Magic Johnson, born in 1959, American professional basketball player, who helped the Los Angeles Lakers become one of the dominating professional basketball teams of the 1980s. He is considered one of the greatest point guards and playmakers in the history of the National Basketball Association (NBA).
Earvin Johnson was born in Lansing, Michigan, and acquired the nickname Magic after a high school game in which he scored 36 points, grabbed 18 rebounds, and made 16 assists. Playing mostly point guard at Michigan State University, the 2.1-m (6-ft 9-in) Johnson helped lead Michigan State to the National Collegiate Athletic Association (NCAA) tournament finals in 1979. The team then defeated Indiana State University and its star player, Larry Bird, for the NCAA title. Bird, who later played for the Boston Celtics in the NBA, was considered Johnson's chief on-court rival during the 1980s.
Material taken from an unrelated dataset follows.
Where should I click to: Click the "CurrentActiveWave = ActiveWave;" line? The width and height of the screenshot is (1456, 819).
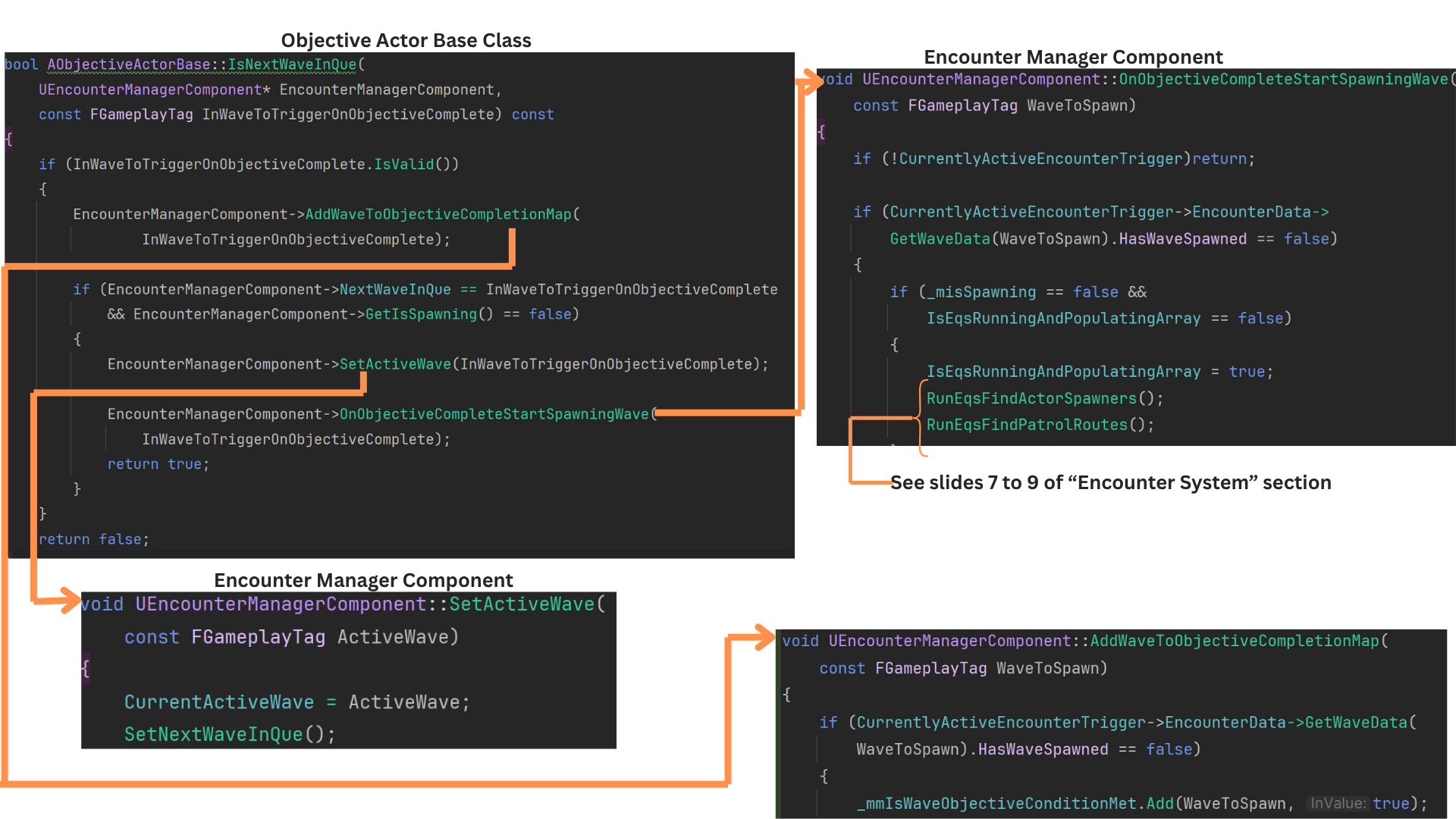tap(297, 702)
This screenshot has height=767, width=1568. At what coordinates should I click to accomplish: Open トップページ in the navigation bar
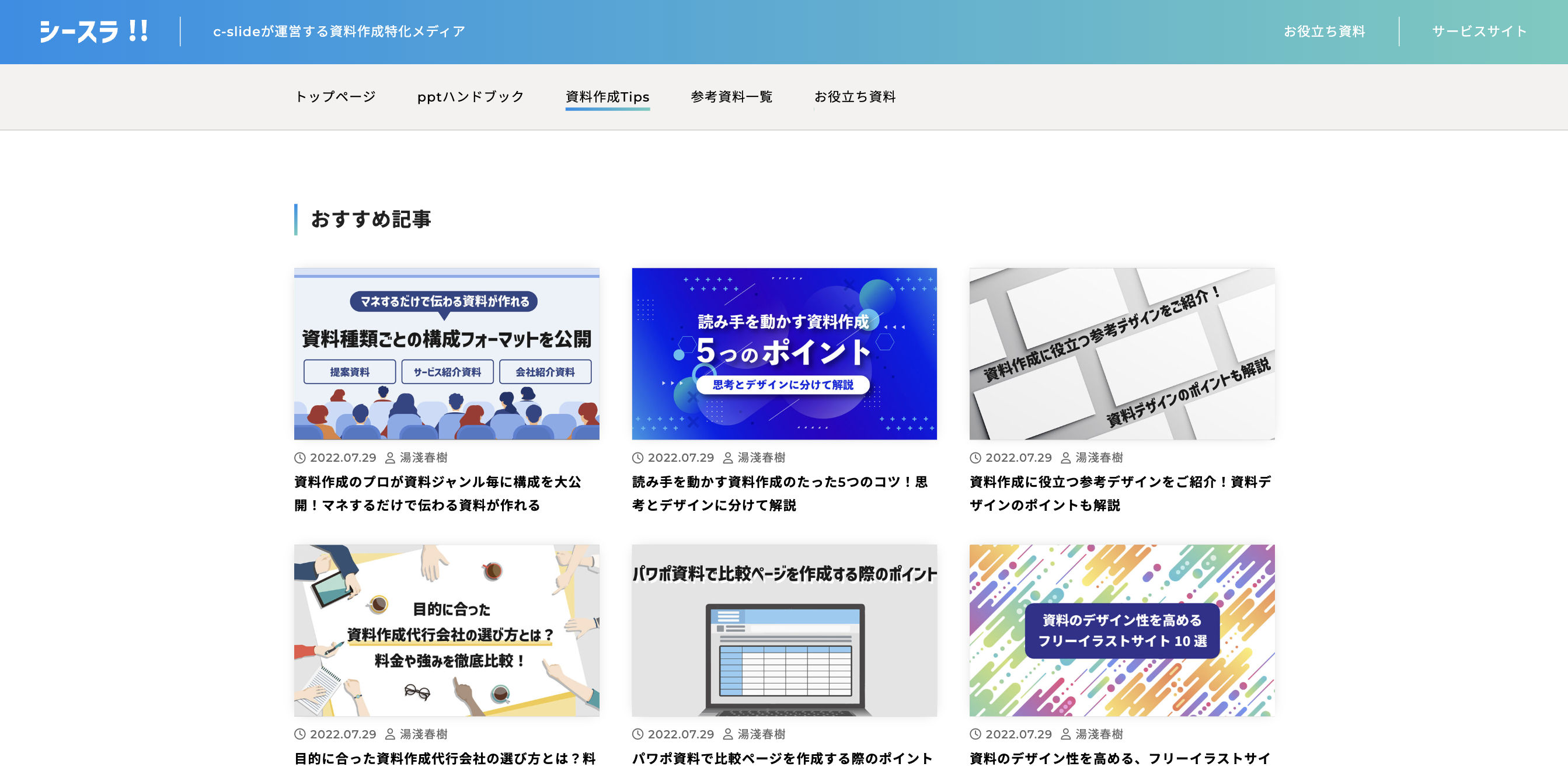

Johnson left college in 1979, after his sophomore year, to join the Los Angeles Lakers of the NBA. He helped lead the Lakers to five NBA championships (1980, 1982, 1985, 1987, 1988). In 1980 Johnson became the first rookie to be named most valuable player (MVP) of the NBA championship finals. He was named NBA championship finals MVP again in 1982 and 1987 and was the NBA's season MVP three times (1987, 1989, 1990). He played in many All-Star games and, at the time of his retirement, held the NBA record for assists, with 9921. (John Stockton broke the record in 1995.) Both Johnson and Bird helped their teams become the dominating teams in the NBA during the 1980s, and both are credited with helping revitalize fan interest in the NBA.
In the fall of 1991 Johnson announced that he had tested positive for the virus that causes acquired immunodeficiency syndrome (AIDS), and he retired from basketball. He became a national spokesperson for AIDS awareness and prevention, and he established a foundation to promote AIDS research. His book What You Can Do to Avoid AIDS was published in 1992. After Johnson's poignant return to the 1992 NBA All-Star game, the Lakers retired his jersey number (32). Johnson was a member of the United States basketball team that won the gold medal at the 1992 Olympic Games in Barcelona, Spain, and served briefly on the President's Council on AIDS. He then announced his return to professional basketball, and in September 1992 he signed another contract with the Lakers. In November of that year, however, he once again announced that he would retire because of the controversy concerning his return to basketball. He subsequently became a television sports commentator.
Late in the 1993-1994 season, Johnson became head coach of the Lakers. At the conclusion of the season, however, he resigned his position, citing frustration over player attitudes as well as his pursuit of other interests. One project he then developed was a 12-screen cinema complex that he opened in 1995 in south central Los Angeles. In 1996 Johnson rejoined the Lakers as a player, first selling the ownership share that he had acquired in the team, as mandated by NBA rules. After the Lakers were eliminated in the first round of the 1996 playoffs, however, Johnson retired again.